Discovering, Indexing and Interlinking Information Resources

F1000Res. 2015 Jul 30:4:432. doi: 10.12688/f1000research.6848.2. eCollection 2015.

Abstract

The social media revolution is having a dramatic effect on the world of scientific publication. Scientists now publish their research interests, theories and outcomes across numerous channels, including personal blogs and other thematic web spaces where ideas, activities and partial results are discussed.
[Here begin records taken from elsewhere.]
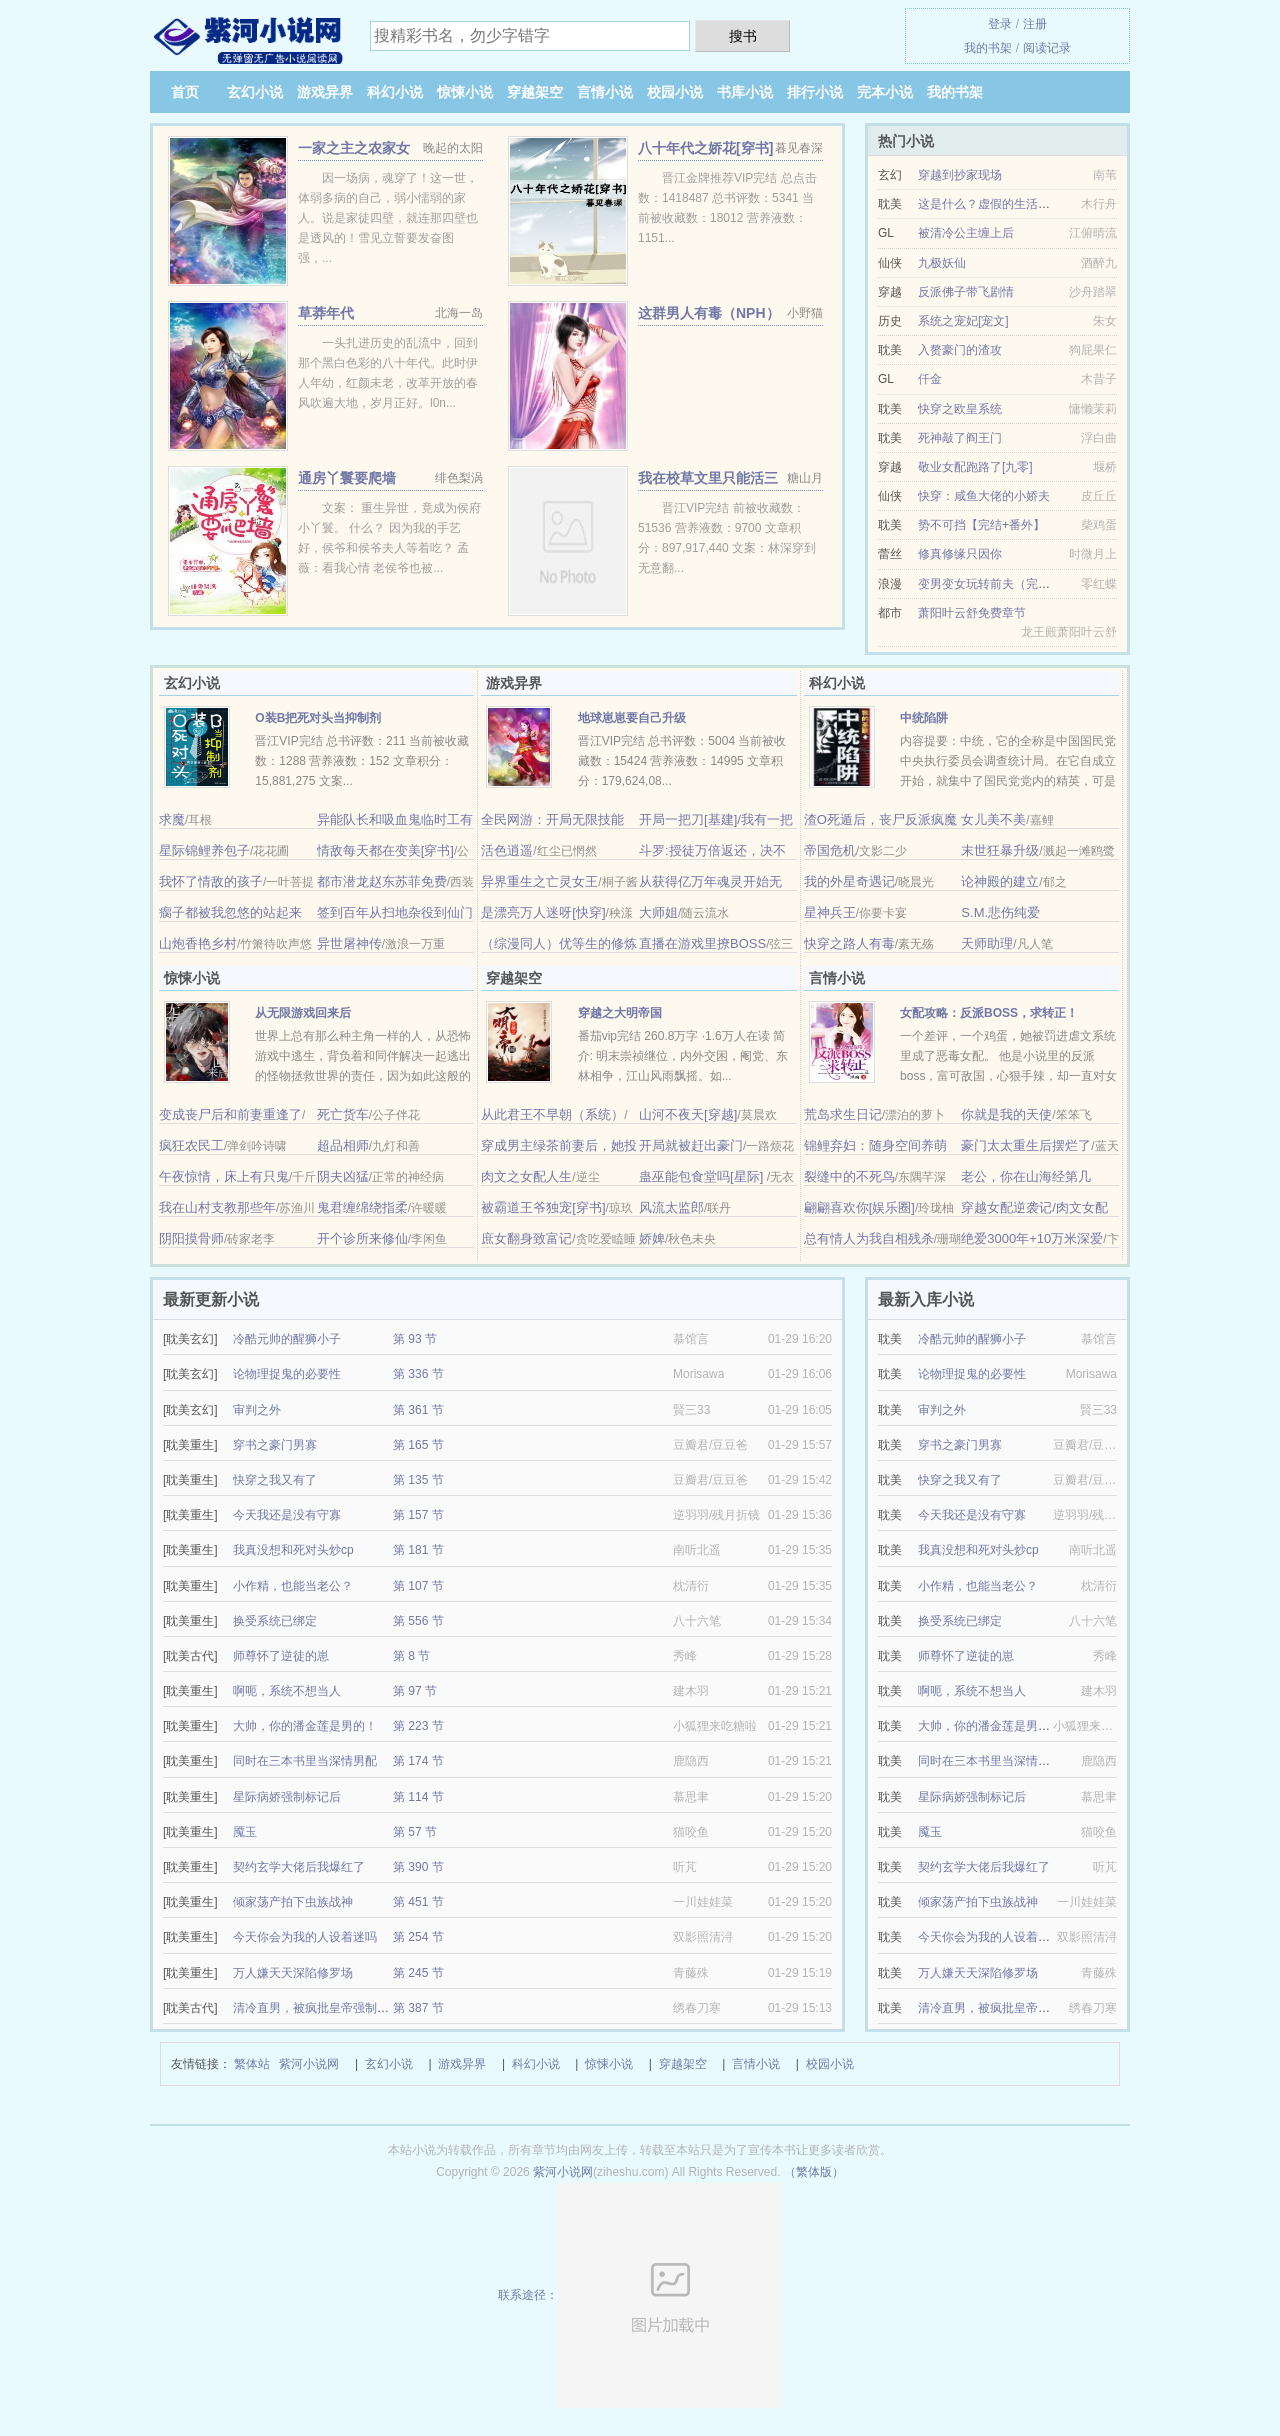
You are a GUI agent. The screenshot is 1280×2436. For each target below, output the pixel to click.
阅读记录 (1047, 48)
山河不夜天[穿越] (688, 1114)
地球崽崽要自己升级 (632, 718)
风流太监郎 (671, 1207)
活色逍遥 (507, 850)
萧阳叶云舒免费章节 (972, 613)
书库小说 (745, 92)
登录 (1000, 24)
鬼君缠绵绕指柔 (362, 1207)
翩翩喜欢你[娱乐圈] (859, 1207)
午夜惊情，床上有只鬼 (224, 1176)
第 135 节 (418, 1480)
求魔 (172, 819)
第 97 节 (415, 1691)
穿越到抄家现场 (960, 175)
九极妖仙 (942, 263)
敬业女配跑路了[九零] (975, 467)
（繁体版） (814, 2172)
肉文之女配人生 (526, 1176)
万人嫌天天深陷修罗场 (293, 1973)
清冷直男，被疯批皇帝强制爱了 (317, 2008)
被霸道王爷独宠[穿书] (543, 1207)
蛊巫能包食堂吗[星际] (703, 1176)
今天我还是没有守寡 (287, 1515)
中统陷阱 (924, 718)
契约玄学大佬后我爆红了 (299, 1867)
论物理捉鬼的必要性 (287, 1374)
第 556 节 (418, 1621)
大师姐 (658, 912)
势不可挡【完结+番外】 (981, 525)
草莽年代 (326, 313)
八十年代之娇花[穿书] (705, 148)
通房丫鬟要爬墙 (347, 478)
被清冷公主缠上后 (966, 233)
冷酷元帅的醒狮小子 (287, 1339)
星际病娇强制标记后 (287, 1797)
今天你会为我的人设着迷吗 (305, 1937)
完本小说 (885, 92)
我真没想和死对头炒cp (293, 1550)
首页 (185, 92)
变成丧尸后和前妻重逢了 (230, 1114)
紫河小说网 (309, 2064)
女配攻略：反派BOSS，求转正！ (989, 1013)
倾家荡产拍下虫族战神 (293, 1902)
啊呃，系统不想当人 (287, 1691)
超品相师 (343, 1145)
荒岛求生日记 (843, 1114)
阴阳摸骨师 (191, 1238)
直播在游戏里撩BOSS (702, 943)
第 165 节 (418, 1445)
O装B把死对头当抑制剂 (318, 718)
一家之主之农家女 (354, 148)
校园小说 (675, 92)
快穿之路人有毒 (849, 943)
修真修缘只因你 (960, 554)
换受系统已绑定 (275, 1621)
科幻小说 (395, 92)
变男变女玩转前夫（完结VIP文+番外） (1021, 584)
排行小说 (815, 92)
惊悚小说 (465, 92)
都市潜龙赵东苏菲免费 (382, 881)
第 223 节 (418, 1726)
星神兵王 (830, 912)
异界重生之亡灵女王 (539, 881)
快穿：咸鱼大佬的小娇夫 (984, 496)
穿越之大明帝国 (620, 1013)
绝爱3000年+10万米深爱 (1032, 1238)
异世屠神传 (349, 943)
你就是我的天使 (1006, 1114)
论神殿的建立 (1000, 881)
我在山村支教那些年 (217, 1207)
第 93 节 (415, 1339)
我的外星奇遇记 (849, 881)
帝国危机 (830, 850)
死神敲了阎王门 (960, 438)
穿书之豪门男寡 (275, 1445)
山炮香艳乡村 (198, 943)
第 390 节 (418, 1867)
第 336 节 (418, 1374)
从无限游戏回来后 (303, 1013)
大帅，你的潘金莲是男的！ (305, 1726)
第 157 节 (418, 1515)
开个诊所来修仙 (362, 1238)
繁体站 (252, 2064)
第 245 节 (418, 1973)
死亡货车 (343, 1114)
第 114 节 (418, 1797)
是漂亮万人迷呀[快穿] (543, 912)
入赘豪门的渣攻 (960, 350)
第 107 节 (418, 1586)
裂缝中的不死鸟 (849, 1176)
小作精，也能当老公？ (293, 1586)
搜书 (743, 36)
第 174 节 (418, 1761)
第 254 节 (418, 1937)
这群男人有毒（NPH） (709, 313)
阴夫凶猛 (343, 1176)
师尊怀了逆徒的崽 (281, 1656)
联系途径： (640, 2295)
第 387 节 (418, 2008)
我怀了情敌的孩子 (211, 881)
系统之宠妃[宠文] (963, 321)
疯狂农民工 (191, 1145)
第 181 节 (418, 1550)
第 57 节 (415, 1832)
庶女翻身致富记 (526, 1238)
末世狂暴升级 (1000, 850)
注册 (1035, 24)
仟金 (930, 379)
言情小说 (605, 92)
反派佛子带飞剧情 (966, 292)
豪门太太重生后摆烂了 (1026, 1145)
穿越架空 (535, 92)
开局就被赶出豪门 (691, 1145)
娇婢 (652, 1238)
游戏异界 (325, 92)
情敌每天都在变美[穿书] (385, 850)
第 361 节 (418, 1410)
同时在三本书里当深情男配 (305, 1761)
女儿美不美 (993, 819)
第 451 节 (418, 1902)
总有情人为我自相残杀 (869, 1238)
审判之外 (257, 1410)
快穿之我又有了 (275, 1480)
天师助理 (987, 943)
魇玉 (245, 1832)
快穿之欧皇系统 (960, 409)
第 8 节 (411, 1656)
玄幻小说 (255, 92)
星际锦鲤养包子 (204, 850)
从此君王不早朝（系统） (552, 1114)
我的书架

Accordingly, information systems that facilitate access to scientific literature must learn to cope with this valuable and varied data, evolving to make this research easily discoverable and available to end users. In this paper we describe the incremental process of discovering web resources in the domain of agricultural science and technology. Making use of Linked Open Data methodologies, we interlink a wide array of custom-crawled resources with the AGRIS bibliographic database in order to enrich the user experience of the AGRIS website. We also discuss the SemaGrow Stack, a query federation and data integration infrastructure used to estimate the semantic distance between crawled web resources and AGRIS.

Keywords: AGRIS; Linked Data; Recommender Systems; SemaGrow; Text Categorization; Web Crawling.

Grants and funding

This work was supported by the European Commission under EU FP7 project SemaGrow (Grant No. 318497), and in part by the Ministry of Education, Science, and Technological Development of the Republic of Serbia (under project ON171017).